O Conhecer Brasil já firmou um convênio com o Ministério do Turismo depois que seu dono pôs o jardineiro do pai como laranja numa empresa subcontratada por outras entidades. E qual o segredo para conseguir esses convênios? "Conseguindo. Não sou obrigado a responder tudo o que você quer", afirmou Pina.

 

O presidente do Instituto Planalto Central, Divino Assis Júnior, confessa que pagou por um estatuto. Sua entidade, também de fachada, recebeu R$ 600 mil em 2010 do governo para realizar shows em Brasília.

 

"As pessoas não queriam mais tocar (a associação), e a gente entrou para pegar o estatuto. Pagamos o simbólico e reformamos", disse. Ele nega envolvimento em propinas, mas admite que isso é comum dentro desse "mundo" dos convênios. "Claro que tem (retorno para o parlamentar), porque senão não teria sentido o senador fazer o repasse dele", disse.

 

O "mercado dos institutos" também é um negócio em família.
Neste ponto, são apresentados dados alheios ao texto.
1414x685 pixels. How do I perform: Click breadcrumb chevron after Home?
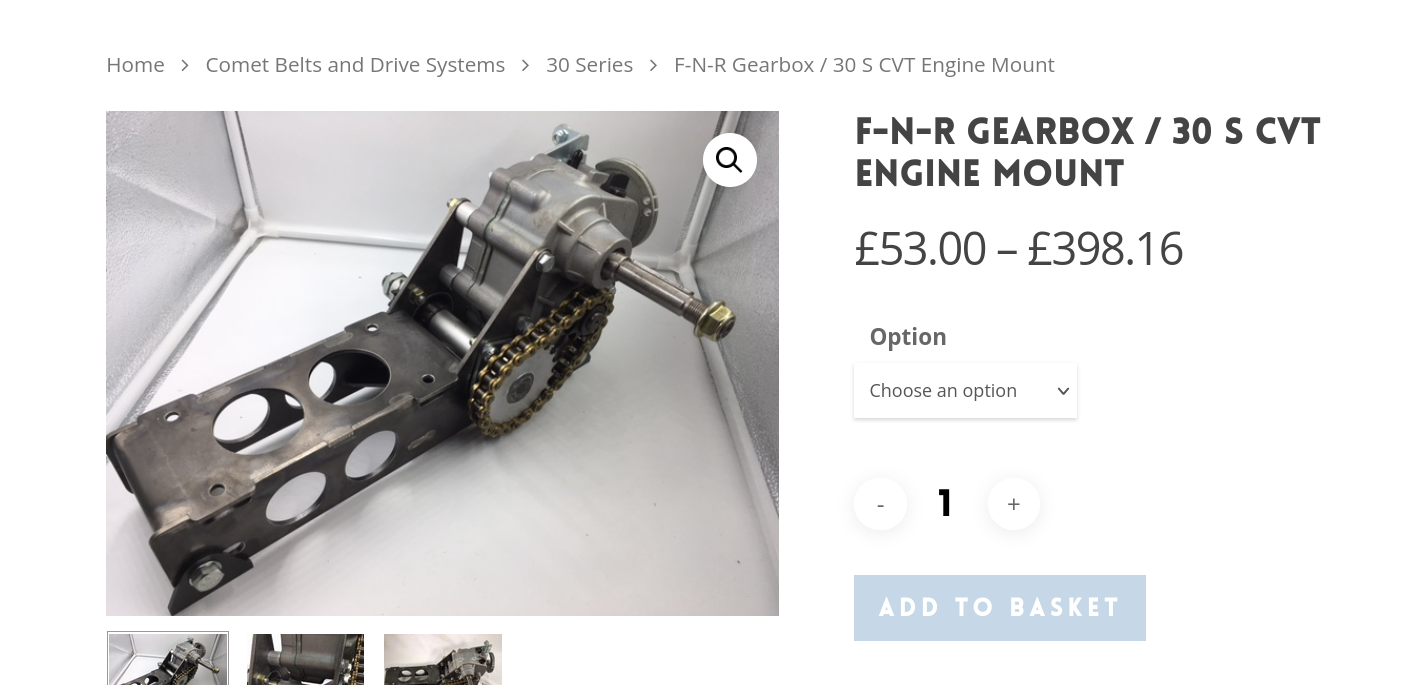[x=185, y=66]
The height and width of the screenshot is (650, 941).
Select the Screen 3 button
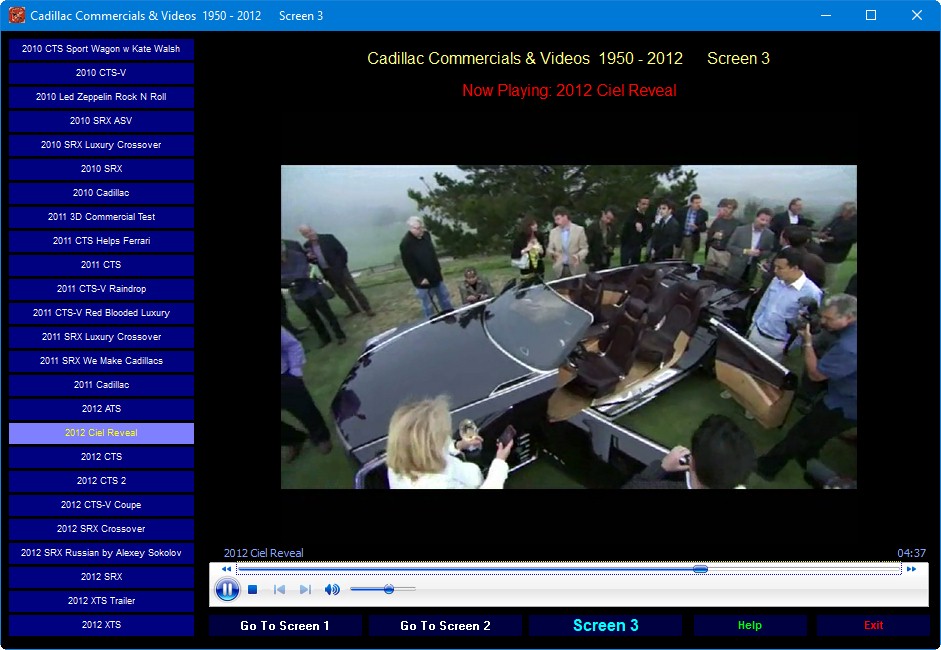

Uma irmã de Divino, Jordana, é vice-presidente do Renova Brasil, entidade que tem sede numa vidraçaria. A mãe deles, Silvia Silva, é a tesoureira do Brasil Sempre à Frente, cujo presidente, Vanildo Gomes Soares Júnior, é filho de Izanete Soares, presidente do Renova Brasil.

 

O Instituto Brasil Sempre à Frente fez a mesma coisa que os demais para poder funcionar: adquiriu o estatuto de uma associação comunitária e já faturou R$ 1,1 milhão em contratos com o governo. A entidade repassou seu dinheiro à Vênus Produções e Eventos, uma pequena empresa com sede em Goiânia e que também monopoliza com a RC Assessoria e Marketing as subcontratações por parte desses institutos.

 

Escândalo de 93 acabou com seis cassados

 

A criação de falsas empresas para conseguir contratos com o governo lembra um dos grandes escândalos do Congresso – o dos "Anões do Orçamento", em 1993. No caso, o esquema foi montado pelos deputados: eles repassavam recursos do Orçamento a entidades fantasmas, para obras inexistentes. Valendo-se de laranjas, eles faziam acertos com empreiteiras em troca de propina.

 

Uma CPI aberta para investigar o caso teve ajuda de um servidor, José Carlos Alves dos Santos, que assessorava os deputados e revelou toda a operação. No final, 18 parlamentares foram acusados e seis cassados – entre eles João Alves e o ex-presidente da Câmara Ibsen Pinheiro.